Supplied passage:
## Begin
Tuesday 1 January 2013


Let law be the judge on rapists, 
not power-hungry politicians

My thoughts on Quota Goondas trying to fish in the troubled waters following the aftermath of Delhi gangrape of a 23-year-old girl. 

The gangrape of the Delhi girl has unleashed a clamor to “hang the rapists” from innocent youths who are too shocked and angry that such a brutal and unthinkable incident occurred in a debased Congress-ruled burg which also happens to be the capital of India. Though what happened to the Delhi girl is utterly shocking and no words are enough to condemn it and which can easily be counted as the rarest of rare case the issue is not as simple as it sounds.  We have surfeit of laws to tackle rapists and hang them if need be. What is worrying is that the craven political class, I fear, could see a sinister opportunity to unite among themselves to keep India as its permanent fiefdom in nailing one more nail in India’s divided social fabric coffin to fetch a few additional marginal votes. See the way they did repeatedly in giving quotas for the asking to eradicate backwardness when the Dalit rich are getting fatter. By passing a law “death to a rapist (maybe on suspicion)” politicians can secure their future in further compartmentalizing people of India into irreconcilable groups of men and women who are to be always at loggerheads. This could set the trend of political discourse and blackmail to settle scores in whatever way the dominant ruling rogues deem it fit.  This is Machiavelli at its worst and only Congress has the gumption to resort to such degraded vulgar thinking.

Yes, rape usually occurs when a man imposes himself on a woman without her consent, by force or when she is under aged (statutory rape). Does this mean women cannot turn rapist when they can turn into women dadas as seen from Mayawati incident when she makes her slaves dance to her tune, especially the chief one who has shown an excellent elasticity of spine in kowtowing? India's moral fibre is in a completely weakened state today and it is puerile to think that woman are more honest and decent than men. It depends on the individual character and not on the class. Let us not make the same quota mistake here too as we term the rich Dalits poor and shower them with more benefits !
## End
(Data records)
## Begin
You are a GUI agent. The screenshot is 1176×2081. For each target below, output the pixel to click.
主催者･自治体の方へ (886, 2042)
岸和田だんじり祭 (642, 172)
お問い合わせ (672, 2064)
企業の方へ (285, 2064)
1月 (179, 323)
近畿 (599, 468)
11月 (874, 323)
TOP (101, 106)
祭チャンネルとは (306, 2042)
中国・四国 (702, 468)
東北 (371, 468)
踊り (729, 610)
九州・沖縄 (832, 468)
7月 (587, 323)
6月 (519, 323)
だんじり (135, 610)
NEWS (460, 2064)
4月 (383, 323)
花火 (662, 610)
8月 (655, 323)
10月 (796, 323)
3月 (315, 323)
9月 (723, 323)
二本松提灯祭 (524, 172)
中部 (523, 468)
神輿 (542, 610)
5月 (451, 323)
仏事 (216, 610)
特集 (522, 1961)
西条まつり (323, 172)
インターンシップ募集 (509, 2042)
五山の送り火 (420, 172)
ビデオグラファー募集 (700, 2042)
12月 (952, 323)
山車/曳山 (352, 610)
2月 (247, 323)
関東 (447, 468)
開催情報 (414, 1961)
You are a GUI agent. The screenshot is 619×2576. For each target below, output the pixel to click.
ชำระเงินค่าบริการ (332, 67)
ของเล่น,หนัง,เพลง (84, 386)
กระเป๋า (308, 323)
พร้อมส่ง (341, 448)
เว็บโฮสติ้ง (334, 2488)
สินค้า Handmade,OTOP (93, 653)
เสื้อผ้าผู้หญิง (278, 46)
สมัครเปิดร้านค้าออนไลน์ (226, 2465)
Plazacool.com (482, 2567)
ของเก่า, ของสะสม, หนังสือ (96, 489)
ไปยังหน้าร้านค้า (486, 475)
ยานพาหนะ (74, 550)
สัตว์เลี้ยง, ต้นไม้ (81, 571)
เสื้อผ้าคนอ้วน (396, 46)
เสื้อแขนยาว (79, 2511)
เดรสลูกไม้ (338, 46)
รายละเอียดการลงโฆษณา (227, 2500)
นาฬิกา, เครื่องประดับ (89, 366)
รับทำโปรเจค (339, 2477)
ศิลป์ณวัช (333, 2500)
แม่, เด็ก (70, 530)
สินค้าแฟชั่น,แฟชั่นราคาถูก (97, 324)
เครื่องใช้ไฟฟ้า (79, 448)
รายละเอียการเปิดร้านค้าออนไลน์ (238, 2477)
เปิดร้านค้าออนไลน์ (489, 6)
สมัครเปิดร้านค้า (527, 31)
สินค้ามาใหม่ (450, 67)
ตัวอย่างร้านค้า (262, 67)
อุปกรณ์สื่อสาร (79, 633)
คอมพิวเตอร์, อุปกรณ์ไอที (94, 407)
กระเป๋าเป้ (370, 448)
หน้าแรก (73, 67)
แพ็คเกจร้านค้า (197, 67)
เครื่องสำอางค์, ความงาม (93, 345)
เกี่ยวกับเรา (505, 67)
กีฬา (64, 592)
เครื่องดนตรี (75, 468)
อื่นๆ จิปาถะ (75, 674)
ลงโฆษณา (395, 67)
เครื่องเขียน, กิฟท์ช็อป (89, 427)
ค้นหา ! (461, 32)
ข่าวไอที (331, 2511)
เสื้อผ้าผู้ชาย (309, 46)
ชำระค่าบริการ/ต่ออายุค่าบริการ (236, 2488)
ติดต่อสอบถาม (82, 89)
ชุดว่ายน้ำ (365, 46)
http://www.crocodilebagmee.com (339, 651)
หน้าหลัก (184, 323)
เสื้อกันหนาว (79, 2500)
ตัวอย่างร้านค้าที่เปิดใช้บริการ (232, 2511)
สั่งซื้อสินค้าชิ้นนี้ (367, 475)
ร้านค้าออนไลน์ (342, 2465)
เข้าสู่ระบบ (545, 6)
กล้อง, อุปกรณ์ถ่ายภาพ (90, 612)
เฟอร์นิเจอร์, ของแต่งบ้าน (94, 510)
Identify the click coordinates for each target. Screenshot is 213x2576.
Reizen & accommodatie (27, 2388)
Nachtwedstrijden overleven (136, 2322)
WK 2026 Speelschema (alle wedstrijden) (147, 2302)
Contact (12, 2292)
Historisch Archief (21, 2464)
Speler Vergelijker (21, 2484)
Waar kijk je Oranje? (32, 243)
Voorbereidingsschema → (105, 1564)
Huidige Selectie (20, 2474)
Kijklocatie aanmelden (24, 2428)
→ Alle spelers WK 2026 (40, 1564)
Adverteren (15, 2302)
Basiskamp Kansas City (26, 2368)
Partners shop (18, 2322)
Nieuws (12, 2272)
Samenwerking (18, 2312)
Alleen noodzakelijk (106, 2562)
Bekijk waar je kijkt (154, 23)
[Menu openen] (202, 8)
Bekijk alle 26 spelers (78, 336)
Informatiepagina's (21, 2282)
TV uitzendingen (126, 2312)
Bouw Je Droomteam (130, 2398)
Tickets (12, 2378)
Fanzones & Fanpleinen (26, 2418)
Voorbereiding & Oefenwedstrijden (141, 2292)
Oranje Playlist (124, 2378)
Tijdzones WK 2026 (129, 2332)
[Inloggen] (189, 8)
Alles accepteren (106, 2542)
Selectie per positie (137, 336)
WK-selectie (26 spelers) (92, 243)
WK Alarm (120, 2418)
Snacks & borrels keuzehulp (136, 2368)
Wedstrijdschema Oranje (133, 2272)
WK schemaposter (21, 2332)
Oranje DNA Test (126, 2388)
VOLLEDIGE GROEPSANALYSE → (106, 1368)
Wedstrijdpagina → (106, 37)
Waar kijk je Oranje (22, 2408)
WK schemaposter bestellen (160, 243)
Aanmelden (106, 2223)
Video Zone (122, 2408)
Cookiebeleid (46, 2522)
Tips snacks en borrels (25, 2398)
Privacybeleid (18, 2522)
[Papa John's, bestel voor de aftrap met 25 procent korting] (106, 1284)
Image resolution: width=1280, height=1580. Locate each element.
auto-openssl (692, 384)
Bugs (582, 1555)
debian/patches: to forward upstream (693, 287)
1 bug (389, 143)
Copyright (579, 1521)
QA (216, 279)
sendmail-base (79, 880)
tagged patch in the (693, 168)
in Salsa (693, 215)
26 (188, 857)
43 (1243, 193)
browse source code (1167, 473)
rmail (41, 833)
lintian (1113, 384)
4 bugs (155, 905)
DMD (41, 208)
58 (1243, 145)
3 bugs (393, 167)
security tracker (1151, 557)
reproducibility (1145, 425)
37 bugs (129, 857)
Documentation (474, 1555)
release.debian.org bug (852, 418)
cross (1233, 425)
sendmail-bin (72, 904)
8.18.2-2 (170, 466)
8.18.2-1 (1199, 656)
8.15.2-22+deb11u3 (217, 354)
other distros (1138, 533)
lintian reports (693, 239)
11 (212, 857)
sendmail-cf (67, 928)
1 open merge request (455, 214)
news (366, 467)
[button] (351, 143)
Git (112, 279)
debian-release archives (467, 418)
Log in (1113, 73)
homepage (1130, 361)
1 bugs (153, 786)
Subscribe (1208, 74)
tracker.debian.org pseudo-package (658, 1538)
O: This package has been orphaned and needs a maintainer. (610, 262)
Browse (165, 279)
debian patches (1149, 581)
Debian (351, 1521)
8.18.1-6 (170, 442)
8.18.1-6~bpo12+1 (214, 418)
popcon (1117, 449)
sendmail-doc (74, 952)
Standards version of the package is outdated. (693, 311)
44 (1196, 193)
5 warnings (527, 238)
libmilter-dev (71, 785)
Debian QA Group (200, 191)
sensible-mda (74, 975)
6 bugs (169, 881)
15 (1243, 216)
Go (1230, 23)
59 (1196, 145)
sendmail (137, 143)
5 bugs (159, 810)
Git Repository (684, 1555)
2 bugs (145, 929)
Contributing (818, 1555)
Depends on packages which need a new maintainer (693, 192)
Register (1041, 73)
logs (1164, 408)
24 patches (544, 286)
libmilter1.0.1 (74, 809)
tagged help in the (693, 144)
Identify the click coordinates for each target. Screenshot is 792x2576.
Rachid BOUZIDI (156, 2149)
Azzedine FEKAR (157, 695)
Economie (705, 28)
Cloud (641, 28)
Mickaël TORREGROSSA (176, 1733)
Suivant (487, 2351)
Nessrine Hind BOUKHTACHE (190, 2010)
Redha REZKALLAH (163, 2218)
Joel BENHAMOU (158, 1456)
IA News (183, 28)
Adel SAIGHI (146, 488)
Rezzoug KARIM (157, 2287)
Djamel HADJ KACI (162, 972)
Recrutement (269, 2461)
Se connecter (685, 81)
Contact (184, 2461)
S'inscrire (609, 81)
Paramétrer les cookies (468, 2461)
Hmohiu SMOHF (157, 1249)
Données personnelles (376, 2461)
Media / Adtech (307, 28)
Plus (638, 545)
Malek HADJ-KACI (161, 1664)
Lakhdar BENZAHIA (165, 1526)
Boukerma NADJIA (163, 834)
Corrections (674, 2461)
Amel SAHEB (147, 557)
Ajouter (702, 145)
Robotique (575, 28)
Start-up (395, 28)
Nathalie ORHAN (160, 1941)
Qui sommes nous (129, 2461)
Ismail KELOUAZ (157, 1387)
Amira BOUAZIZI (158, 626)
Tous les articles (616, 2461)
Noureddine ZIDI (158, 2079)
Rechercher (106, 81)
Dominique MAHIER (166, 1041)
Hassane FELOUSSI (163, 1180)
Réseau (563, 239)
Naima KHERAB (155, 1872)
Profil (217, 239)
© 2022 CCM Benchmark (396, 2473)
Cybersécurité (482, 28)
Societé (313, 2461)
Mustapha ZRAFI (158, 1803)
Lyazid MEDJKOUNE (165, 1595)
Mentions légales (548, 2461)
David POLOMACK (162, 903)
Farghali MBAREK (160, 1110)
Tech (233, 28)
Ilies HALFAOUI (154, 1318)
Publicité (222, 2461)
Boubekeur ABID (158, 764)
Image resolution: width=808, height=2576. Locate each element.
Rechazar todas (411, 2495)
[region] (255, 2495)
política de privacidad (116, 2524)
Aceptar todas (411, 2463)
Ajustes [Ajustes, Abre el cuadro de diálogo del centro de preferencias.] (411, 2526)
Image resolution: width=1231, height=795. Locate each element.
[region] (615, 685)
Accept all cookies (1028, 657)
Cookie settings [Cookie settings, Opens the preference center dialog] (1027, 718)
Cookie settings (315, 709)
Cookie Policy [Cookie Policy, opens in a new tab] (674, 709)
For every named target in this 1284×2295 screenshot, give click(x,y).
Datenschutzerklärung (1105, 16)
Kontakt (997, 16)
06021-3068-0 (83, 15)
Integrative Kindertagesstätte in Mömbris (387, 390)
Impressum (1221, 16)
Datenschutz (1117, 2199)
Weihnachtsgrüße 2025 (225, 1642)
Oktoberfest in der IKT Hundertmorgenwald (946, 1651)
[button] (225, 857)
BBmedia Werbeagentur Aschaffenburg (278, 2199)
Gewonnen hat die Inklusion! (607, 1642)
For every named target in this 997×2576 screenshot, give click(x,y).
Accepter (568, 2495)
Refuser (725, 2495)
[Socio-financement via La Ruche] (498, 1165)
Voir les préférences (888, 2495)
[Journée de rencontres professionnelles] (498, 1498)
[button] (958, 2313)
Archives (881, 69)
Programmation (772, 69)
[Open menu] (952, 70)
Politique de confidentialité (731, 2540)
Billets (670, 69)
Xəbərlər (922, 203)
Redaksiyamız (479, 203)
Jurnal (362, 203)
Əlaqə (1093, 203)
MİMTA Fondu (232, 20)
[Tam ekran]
## End
Tasks to carry out:
1. In the opinion post about the Delhi gangrape, rewrite the paragraph beginning "Yes, rape usually occurs" as a shorter bulleted list that keeps its main points.
2. Reproduce a section of the opinion post about the Delhi gangrape word for word, starting with "Tuesday 1 January" and going on through "a 23-year-old girl.".

Solved tasks:
1.
- Rape usually occurs when a man imposes himself on a woman without her consent, by force, or when she is under age (statutory rape).
- The writer asks whether women can also turn rapist, pointing to the Mayawati incident, in which she makes her "slaves" dance to her tune, especially the chief one, who kowtows.
- The writer says India's moral fibre is badly weakened and that it is puerile to think women are more honest and decent than men.
- The writer argues that this depends on individual character, not on class.
- The writer warns against repeating the "quota mistake" of calling rich Dalits poor and giving them more benefits.

2.
Tuesday 1 January 2013


Let law be the judge on rapists, 
not power-hungry politicians

My thoughts on Quota Goondas trying to fish in the troubled waters following the aftermath of Delhi gangrape of a 23-year-old girl.